Is the difference between 9* & 19* the "projecting" angle towards the floor? Meaning the higher the angle the more space it is actually viewing?


----------



## MSUICEMAN (Jan 9, 2002)

the difference between FL18 and FL8 are the ability to zoom, bottom lock, and depending on what year FL8, the ability for interference rejection. also, the newer FL18s and FL8s are brighter than older ones.

the difference between ultra and pro packs are just the bases.... older pro packs (not the PP IIs) don't have a small tackle box, and the new ultras have a rod holder i believe.

the beam angles 9,12, and 19 just basically are how focused the beam is. 9s are good for deeper water as the beam does not spread so wide... 19s are good for shallow water, and 12 is in between. most people use the same beam for all their fishing. I have the 12 and will use it for everything, some will prefer the 19 so they "see" more of an area, some prefer 9 because it is more focused as to what is going on directly under ya. 9 and 12 is preferred for areas that have a great change in depth because the cone will be more centered on one depth, if it spreads too far you will pick up a lot of the shallower water signal and give you a "dead zone" of solid signal that you can't differentiate fish in the deeper portion of the cone area.

some also like the 9 degree ducer for weedy areas as they can put the entire cone into an opening and get a good reading without all the clutter of the weeds.

hope this helps,
steve


----------



## wally-eye (Oct 27, 2004)

I own the FL18 Ultra Pack. It has the dual transducer, 9 and 19 degrees. Everything you need is built in. Has the built in battery and the most important facet is that it has a 6 foot bottom zoom. The left side of the dial will show the bottom 6 foot of the water column. VERY sensitive zoom feature. It clearly shows the smallest teardrop you can find and will even show the smallest minnow that swims in that part of the water column. 
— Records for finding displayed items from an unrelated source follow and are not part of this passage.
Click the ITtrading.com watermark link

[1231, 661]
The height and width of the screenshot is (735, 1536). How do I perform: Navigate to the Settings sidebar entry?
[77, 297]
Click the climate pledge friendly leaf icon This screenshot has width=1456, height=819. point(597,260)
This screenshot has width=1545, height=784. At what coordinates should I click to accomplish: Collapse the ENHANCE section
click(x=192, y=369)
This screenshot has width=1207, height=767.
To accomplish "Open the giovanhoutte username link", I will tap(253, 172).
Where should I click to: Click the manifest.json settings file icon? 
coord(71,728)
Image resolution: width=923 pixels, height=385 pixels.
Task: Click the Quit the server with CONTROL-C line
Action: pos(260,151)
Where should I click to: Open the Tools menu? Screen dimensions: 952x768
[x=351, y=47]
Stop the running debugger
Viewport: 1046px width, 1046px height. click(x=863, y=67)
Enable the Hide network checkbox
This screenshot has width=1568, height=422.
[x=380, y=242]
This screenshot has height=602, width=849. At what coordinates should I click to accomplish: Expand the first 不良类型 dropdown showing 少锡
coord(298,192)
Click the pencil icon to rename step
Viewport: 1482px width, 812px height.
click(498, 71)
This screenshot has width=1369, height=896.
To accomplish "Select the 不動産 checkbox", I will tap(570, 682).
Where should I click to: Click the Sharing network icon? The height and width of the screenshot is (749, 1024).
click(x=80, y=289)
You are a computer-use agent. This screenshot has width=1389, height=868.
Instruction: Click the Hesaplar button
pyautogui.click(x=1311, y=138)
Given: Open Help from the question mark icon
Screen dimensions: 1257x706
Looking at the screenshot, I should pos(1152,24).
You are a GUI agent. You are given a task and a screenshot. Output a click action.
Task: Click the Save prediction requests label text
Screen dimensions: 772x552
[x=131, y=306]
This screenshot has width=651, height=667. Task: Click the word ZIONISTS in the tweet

Any vex will help you catch fish so mainly its a just a matter of how much money you wish to spend. FL18 Ultra Pack is the top end.


----------



## MSUICEMAN (Jan 9, 2002)

all FL18 packs have zoom, and to the best of my knowledge, a place to put the battery (i know pro packs and genz packs do, haven't ever seen a budget model). not all ultra packs have the dual ducer. 

just wanted to add that.


----------



## flinch (Aug 10, 2003)

I was in the same position, but following the "go big or go home" theory, I bought the fl18 ultra pack with dual transducers. Upgrading always costs more money than just getting the top of the line to start.


----------



## WALLEYE MIKE (Jan 7, 2001)

At 19* in 10 fow you will "see" about 3ft circle at the bottom. At 9* it will be about 1.5 ft.


----------



## Houghton laker (Jan 5, 2002)

Pro pack is a thinner walled plastic case...ulrta is heavier duty!! also has float hook up on top of handle.....biggest + to me was the toughness of the case in comparison to the pro pack...just felt it would be able to take a little more banging around without any damage!


----------



## RichP (Jan 13, 2003)

Raymond,

If you are still unsure what beam angle would be best for you, you might want to read this article:

http://www.vexilar.com/help/tips/tip006.html

I have the propack. The case is flimsy (already have had to epoxy the handle back together once), but I like it because it doesn't take up as much room as the ultra. If you're looking for a rugged case you also have the Genz pack to consider.


----------



## Raymond S. (Nov 12, 2005)

Thanks for all the helpful info guys. It's greatly appreciated. Sounds like it's highly a matter of how much I want to spend...or how much I GET to spend. 
Thanks again.


----------



## mkroulik (Jan 14, 2003)

Does anyone have the soft cases that Vexilar sells for their flashers. Just curious if they had any padding, or are worth the money.

Mike


----------



## RichP (Jan 13, 2003)

I have the softcase for my pro. It is not well padded, but considering that the pro case isn't very sturdy as previously mentioned, the soft case aides in transport, and offers additional protection against the elements.


----------